>> begin Given text
# Speedometer problem?



## jgweb2000 (Oct 11, 2011)

I was at the dealer getting something unrelated checked out, and I brought up a problem I was having where I would come to a complete stop, and out of the blue my speedometer would peg at 120 MPH and slowly 'slow down' while I was at a complete standstill.

The dealer claimed that there were no similar cases, and seems to think that my aftermarket amp's power wires might be causing radio interference on the ethernet connections between computers under the hood. I call bullshit on this, but who knows.

The amp was installed by cartoys.

Any ideas?

I have pictures on my phone if anyone is interested. I would upload them now but the battery is dead.


----------



## blackeco (Jul 18, 2011)

the dealer is just saying its your amp and wiring because they dont want to fix the problem, mine has done that before as well.
>> end Given text
>> begin Provided records
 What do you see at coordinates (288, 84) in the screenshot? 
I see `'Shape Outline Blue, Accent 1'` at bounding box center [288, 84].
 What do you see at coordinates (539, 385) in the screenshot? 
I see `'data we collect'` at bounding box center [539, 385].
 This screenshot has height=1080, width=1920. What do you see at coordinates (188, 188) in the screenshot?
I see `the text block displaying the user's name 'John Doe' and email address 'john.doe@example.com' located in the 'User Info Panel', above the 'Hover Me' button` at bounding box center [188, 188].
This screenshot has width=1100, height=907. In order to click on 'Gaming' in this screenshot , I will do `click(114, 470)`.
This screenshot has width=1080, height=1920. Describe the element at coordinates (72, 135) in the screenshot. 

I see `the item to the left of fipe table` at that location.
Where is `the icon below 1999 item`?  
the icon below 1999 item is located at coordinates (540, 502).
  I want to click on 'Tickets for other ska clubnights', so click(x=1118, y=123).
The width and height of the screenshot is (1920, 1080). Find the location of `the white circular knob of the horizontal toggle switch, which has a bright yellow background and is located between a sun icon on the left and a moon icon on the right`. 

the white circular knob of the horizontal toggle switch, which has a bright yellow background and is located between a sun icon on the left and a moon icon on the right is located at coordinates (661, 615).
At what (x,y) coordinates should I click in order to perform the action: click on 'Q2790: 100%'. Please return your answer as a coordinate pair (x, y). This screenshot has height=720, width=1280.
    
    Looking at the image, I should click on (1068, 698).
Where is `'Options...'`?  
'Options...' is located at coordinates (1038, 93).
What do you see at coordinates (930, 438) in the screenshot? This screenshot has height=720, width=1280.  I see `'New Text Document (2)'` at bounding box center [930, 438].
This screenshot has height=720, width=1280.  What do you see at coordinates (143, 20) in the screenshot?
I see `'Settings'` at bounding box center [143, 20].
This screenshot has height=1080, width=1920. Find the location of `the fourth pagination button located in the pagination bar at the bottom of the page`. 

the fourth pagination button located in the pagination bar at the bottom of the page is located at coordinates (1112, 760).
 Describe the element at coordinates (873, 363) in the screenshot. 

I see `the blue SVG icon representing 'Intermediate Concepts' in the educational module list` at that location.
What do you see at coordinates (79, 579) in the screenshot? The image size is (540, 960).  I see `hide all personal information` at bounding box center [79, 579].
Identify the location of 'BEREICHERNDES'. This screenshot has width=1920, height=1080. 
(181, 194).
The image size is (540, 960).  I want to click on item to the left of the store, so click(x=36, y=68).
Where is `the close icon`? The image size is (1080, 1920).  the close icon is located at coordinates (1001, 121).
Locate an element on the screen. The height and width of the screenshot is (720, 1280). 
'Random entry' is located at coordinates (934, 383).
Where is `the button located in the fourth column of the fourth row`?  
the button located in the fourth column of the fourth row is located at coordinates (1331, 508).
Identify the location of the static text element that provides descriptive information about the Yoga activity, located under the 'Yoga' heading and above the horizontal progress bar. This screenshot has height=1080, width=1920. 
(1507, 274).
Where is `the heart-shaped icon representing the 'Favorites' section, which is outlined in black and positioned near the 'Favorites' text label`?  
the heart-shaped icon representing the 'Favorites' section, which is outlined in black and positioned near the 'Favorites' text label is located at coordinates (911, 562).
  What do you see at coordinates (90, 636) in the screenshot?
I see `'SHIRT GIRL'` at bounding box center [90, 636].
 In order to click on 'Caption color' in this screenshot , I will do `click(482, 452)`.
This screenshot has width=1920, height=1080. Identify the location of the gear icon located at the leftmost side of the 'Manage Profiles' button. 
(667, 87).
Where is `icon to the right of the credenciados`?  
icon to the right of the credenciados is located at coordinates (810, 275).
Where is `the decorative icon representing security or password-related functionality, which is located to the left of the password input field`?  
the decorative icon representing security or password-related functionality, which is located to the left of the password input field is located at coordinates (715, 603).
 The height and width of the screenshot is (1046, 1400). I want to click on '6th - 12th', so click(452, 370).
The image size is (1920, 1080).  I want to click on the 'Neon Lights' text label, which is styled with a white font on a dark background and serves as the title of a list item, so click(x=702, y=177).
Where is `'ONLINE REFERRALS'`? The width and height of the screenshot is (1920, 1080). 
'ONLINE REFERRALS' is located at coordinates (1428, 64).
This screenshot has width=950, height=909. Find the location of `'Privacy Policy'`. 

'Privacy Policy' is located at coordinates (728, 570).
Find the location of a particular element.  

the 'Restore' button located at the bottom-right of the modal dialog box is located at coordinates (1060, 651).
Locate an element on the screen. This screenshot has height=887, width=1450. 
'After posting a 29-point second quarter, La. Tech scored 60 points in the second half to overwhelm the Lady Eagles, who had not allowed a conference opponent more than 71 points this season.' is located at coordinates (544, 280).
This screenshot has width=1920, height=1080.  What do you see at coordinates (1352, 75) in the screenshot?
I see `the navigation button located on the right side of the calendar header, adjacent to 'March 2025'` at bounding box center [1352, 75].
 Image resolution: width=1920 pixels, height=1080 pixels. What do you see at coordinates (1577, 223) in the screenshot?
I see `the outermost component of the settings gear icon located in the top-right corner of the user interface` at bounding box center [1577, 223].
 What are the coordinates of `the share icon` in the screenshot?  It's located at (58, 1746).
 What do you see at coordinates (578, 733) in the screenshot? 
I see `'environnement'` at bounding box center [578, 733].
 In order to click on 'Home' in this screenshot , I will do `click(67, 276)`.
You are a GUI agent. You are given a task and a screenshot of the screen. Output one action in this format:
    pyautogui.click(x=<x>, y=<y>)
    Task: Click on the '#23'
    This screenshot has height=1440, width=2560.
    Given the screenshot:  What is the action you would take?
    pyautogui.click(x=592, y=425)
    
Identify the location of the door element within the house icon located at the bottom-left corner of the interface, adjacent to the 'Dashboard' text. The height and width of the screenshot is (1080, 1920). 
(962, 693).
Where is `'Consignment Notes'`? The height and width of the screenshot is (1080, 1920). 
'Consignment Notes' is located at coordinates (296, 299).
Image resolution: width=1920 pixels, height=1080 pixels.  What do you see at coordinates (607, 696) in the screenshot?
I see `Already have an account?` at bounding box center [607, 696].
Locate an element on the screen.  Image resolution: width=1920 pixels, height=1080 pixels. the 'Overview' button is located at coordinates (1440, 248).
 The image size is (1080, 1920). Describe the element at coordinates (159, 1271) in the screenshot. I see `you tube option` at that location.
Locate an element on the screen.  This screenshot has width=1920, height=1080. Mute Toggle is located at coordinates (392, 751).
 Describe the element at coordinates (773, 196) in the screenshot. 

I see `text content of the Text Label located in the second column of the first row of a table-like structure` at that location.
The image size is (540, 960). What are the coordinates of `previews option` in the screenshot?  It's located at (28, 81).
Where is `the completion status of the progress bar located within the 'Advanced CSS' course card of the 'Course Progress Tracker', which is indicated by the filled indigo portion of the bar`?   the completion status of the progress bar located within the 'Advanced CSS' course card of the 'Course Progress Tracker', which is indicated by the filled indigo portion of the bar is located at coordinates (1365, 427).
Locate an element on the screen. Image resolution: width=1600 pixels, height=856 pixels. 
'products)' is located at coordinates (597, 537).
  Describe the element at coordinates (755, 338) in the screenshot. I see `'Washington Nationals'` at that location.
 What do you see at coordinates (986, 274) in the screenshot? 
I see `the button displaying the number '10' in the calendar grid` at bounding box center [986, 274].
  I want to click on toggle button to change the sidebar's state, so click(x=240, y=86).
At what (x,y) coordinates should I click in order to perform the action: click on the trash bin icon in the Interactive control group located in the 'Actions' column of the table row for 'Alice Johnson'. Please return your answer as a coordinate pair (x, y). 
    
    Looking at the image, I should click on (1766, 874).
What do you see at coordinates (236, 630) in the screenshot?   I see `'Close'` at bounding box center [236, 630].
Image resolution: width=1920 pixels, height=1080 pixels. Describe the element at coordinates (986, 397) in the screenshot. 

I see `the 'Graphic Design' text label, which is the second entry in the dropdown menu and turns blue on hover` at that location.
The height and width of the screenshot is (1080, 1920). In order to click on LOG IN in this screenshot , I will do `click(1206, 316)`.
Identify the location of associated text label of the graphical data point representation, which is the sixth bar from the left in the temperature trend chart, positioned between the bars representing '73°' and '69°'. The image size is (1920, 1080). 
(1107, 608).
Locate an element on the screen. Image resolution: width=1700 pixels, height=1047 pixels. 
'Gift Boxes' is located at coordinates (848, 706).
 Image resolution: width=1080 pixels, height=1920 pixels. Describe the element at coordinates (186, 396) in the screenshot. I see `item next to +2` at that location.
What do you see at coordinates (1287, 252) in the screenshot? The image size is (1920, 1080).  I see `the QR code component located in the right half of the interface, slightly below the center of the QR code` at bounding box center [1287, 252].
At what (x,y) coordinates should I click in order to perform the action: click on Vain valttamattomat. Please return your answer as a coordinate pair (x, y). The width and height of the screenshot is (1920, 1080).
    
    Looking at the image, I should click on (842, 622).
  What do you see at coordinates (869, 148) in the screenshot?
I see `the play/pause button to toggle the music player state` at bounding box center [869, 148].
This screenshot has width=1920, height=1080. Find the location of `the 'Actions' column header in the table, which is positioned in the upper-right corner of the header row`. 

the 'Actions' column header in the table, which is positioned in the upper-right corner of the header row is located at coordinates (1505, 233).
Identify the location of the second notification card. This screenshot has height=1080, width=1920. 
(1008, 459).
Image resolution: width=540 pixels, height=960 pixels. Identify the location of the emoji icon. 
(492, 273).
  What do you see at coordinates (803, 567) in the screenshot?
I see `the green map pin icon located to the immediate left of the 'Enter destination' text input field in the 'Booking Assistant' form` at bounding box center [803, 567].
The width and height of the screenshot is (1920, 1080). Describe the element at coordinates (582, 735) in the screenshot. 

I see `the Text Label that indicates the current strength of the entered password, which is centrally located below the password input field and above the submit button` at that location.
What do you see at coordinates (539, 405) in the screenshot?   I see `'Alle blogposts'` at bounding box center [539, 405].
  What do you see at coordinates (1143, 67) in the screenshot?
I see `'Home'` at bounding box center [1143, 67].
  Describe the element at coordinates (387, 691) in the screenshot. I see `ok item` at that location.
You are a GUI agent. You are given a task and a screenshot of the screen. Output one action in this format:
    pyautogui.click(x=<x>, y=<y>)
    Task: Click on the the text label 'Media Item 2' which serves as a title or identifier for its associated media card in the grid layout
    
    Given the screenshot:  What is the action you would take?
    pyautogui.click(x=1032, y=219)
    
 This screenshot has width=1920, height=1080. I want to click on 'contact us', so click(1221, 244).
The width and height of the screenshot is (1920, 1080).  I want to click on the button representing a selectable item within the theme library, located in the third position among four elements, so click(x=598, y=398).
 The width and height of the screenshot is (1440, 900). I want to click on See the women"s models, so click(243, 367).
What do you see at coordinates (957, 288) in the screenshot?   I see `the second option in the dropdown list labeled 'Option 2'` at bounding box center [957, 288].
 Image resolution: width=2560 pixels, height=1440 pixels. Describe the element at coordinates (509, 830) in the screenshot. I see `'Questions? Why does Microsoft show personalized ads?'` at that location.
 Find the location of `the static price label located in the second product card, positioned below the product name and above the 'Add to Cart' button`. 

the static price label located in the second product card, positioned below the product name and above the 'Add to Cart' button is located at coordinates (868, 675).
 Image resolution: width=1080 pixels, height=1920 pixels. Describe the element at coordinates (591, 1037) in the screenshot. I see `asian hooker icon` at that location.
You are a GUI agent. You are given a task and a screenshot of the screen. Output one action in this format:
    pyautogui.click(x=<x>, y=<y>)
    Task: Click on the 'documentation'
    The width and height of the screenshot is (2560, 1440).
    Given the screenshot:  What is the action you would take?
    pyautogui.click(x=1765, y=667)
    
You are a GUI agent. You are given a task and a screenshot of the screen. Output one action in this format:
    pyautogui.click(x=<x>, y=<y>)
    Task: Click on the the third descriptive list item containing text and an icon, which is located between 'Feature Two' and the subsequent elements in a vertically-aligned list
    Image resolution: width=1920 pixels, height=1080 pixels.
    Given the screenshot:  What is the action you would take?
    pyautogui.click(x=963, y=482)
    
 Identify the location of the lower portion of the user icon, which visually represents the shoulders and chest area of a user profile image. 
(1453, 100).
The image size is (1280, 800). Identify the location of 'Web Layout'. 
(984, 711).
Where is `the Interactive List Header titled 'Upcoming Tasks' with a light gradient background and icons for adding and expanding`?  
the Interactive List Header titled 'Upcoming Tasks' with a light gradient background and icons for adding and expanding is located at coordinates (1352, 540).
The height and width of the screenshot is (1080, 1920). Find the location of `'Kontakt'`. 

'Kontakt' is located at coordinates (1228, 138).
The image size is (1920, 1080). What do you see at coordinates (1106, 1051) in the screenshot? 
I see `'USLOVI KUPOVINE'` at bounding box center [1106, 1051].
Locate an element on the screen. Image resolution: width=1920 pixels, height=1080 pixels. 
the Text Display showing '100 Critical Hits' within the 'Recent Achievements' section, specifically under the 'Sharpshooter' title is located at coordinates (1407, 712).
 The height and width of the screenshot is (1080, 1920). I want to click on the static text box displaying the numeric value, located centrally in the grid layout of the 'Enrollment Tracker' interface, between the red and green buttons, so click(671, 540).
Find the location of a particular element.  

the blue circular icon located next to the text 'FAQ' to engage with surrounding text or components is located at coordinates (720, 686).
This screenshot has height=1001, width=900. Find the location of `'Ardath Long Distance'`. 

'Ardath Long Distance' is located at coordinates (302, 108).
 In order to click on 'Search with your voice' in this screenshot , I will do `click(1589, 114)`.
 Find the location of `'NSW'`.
>> end Provided records
Problems and tasks:
1. Retype the stretch from "I was at the" through "but who knows." in the speedometer thread.
2. Write the next part of the speedometer thread, starting after its final sentence.

The replies:
1.
I was at the dealer getting something unrelated checked out, and I brought up a problem I was having where I would come to a complete stop, and out of the blue my speedometer would peg at 120 MPH and slowly 'slow down' while I was at a complete standstill.

The dealer claimed that there were no similar cases, and seems to think that my aftermarket amp's power wires might be causing radio interference on the ethernet connections between computers under the hood. I call bullshit on this, but who knows.

2.
----------



## oolowrideoo (Mar 2, 2011)

Mine too!


----------



## 4piecekit (Mar 17, 2011)

I'd be looking fora new dealer. There is another thread about the speedometer spike over here. 

http://www.cruzetalk.com/forum/25-service-issues/3564-speedometer-spiking-up-120-while-stopped.html

70AARCUDA points out in the thread the number for the problem. I am guessing you have a manual? It seems only manuals have this problem. I plan on taking mine in as soon as I get time.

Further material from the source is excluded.